Long Beach, California
Men are cowards, my aunt says to me. He’s not going to leave his wife. Their essence is just scared little boys. He’s afraid you’ll leave him someday. You think because you had the courage to leave your marriage, this guy does as well. He doesn’t and it’s not his fault. He’s not built for it.
He’s going to leave, I say quietly. He said before the holidays.
Are you really this stupid?
Countless times I’ve washed up on the shore of my aunt’s home in Naples and taken refuge. I even lived with her earlier this year, for a month, while finishing one of the drafts of my novel. She deposits me in a massive bed with Porthault sheets and brings me a massive glass of the cheap Chardonnay my uncle favors at 5:30 p.m. on the dot.
I sit with her and my uncle in the evenings and they tell me stories about California. Corrupt politicians, money-laundering schemes on Catalina Island, gossip about Gil Garcetti, famous cases they were briefly custodians of, all the ways the cops fucked up the O.J. trial. We sometimes argue about politics, then pull back before anything becomes hurtful.
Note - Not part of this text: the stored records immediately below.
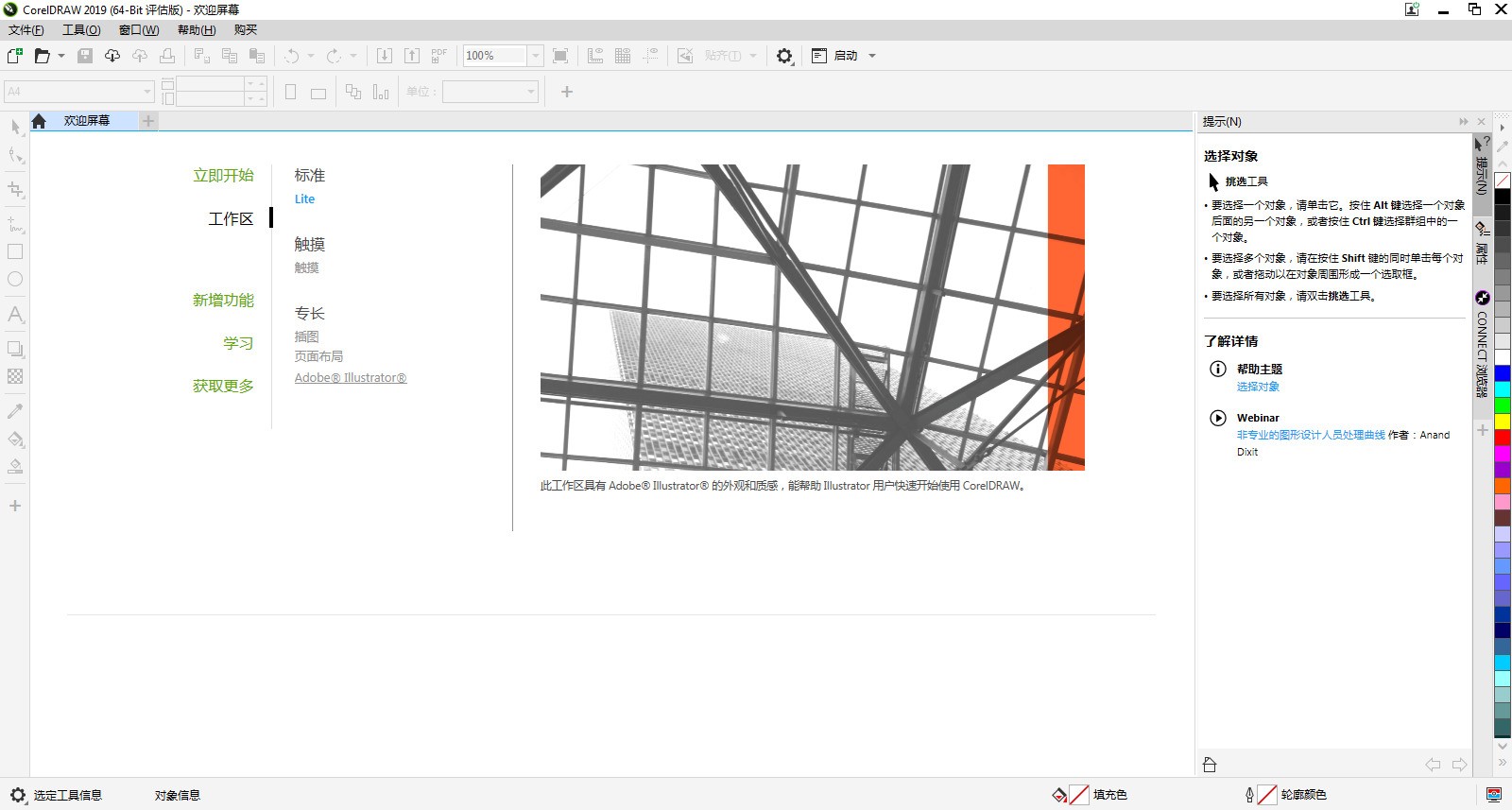1512x810 pixels.
Task: Select the Text tool in toolbox
Action: pos(15,315)
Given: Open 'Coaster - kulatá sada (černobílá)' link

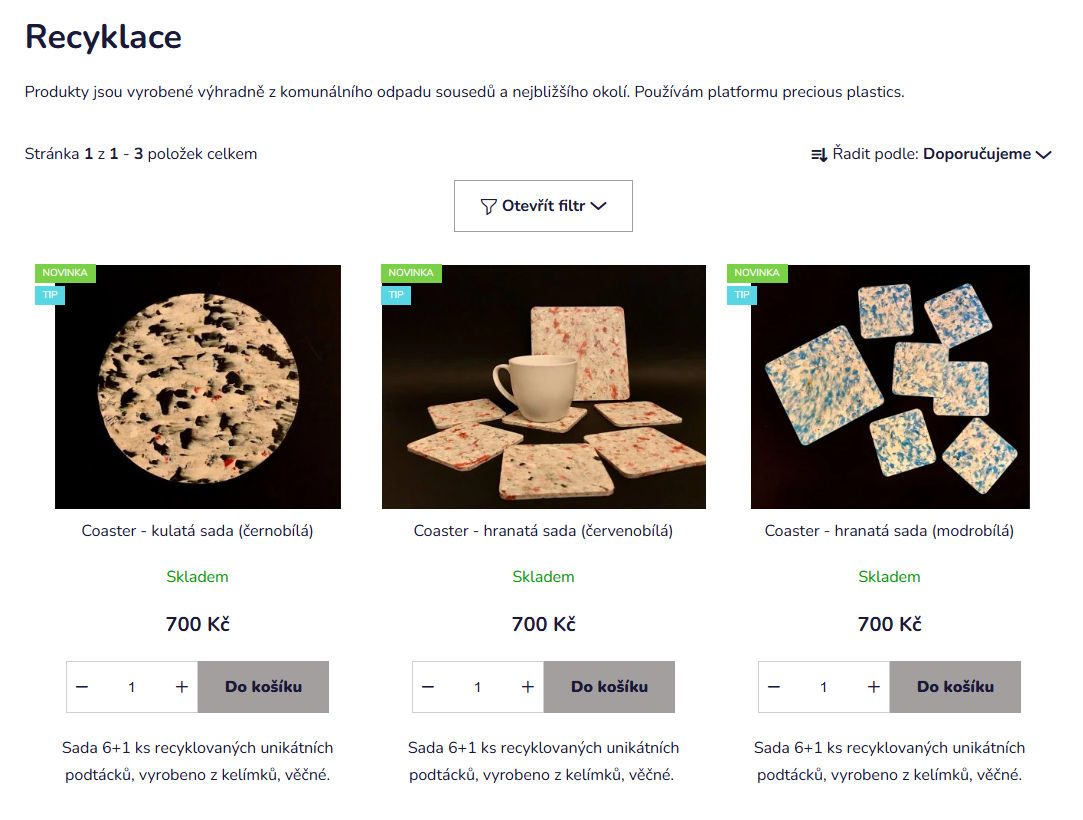Looking at the screenshot, I should click(198, 531).
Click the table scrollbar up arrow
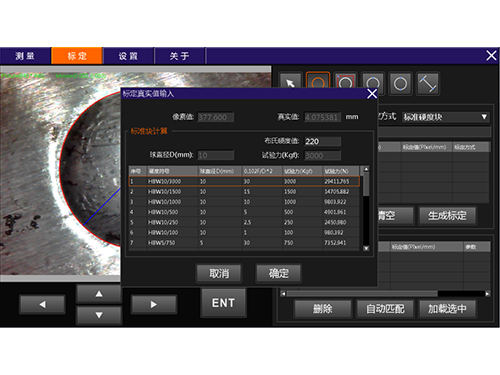 tap(366, 169)
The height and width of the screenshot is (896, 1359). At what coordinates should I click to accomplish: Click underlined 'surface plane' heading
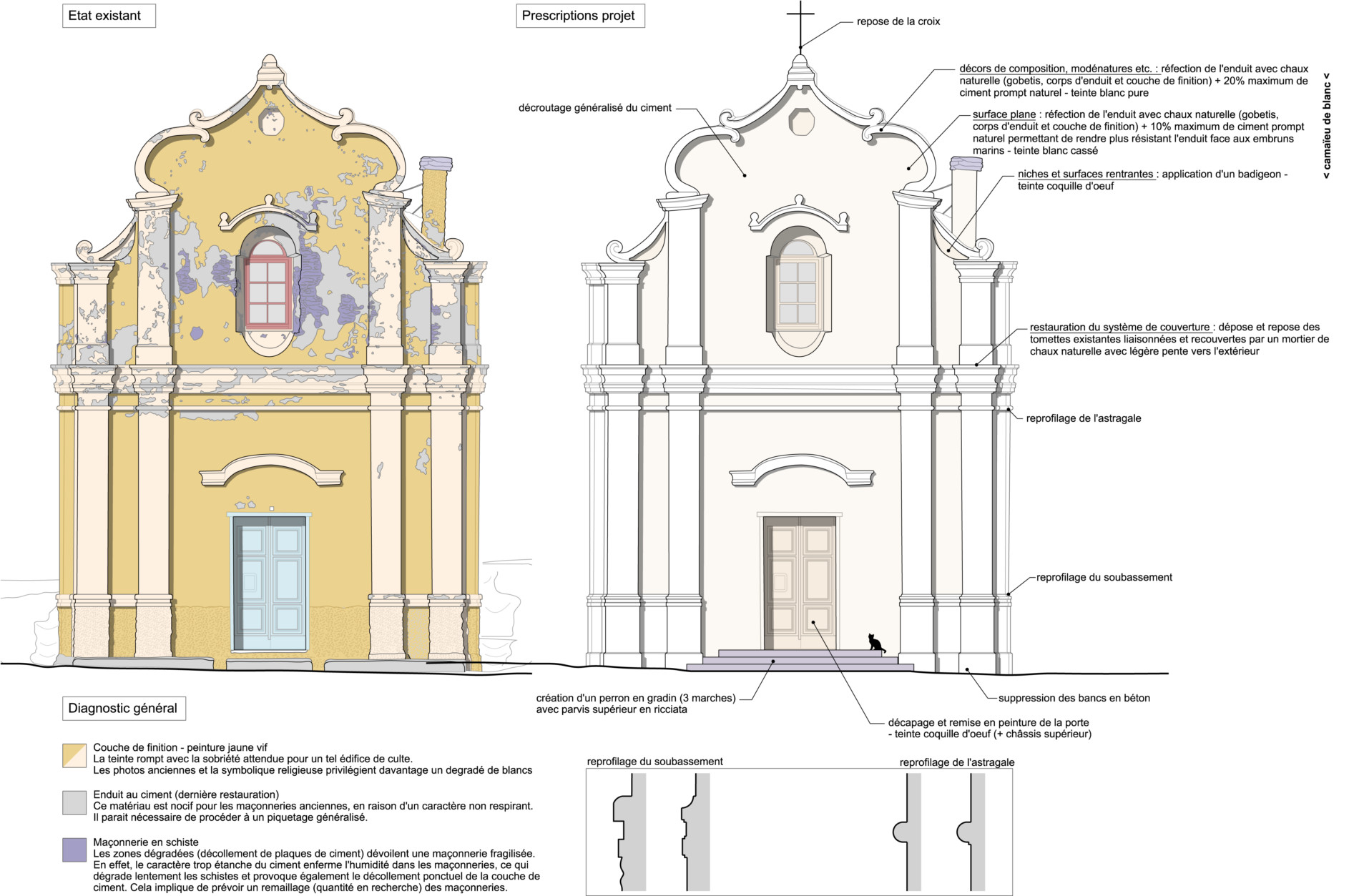coord(1004,114)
My aunt does my laundry, chides me for dressing like a kid and for wearing the same four outfits for the past year. Don’t you just want to burn these clothes?
This must be what people feel when they go home to their parents. I can’t talk to my friends about this affair anymore. I’m defensive, self-righteous, a tone I know from when I’ve been part of interventions. I speak hotly with denial and I don’t care. It’s a state of mind that is strikingly similar to faith.
My aunt, for whatever reason, from whatever bank of life experience, is kinder about this than about most of my alternative listeners. She actually remembers the Monster. I have no idea why or how, but when I told her I was seeing him, she wasn’t surprised. Oh, he was always in love with you. I could tell by the way he looked at you.
He was fourteen, I replied. She shrugged. It was plain as day.
I’ve never been able to see anything so clearly, I say. My life with him.
You see it clearly because you’re making it up.
I’m not stupid. Do you think I would be in this if I wasn’t sure?
She considers this. I see her imagining whether she’s going to have to have dinners like this with the Monster, see him on the occasional holiday. Or if this is going to be another painful story in my database. The odds, I’m aware, are not with me.
You’re going to be broken before you begin. It will all be uphill.
It cannot be harder than what we’re doing now. There will be peace. Peace is coming.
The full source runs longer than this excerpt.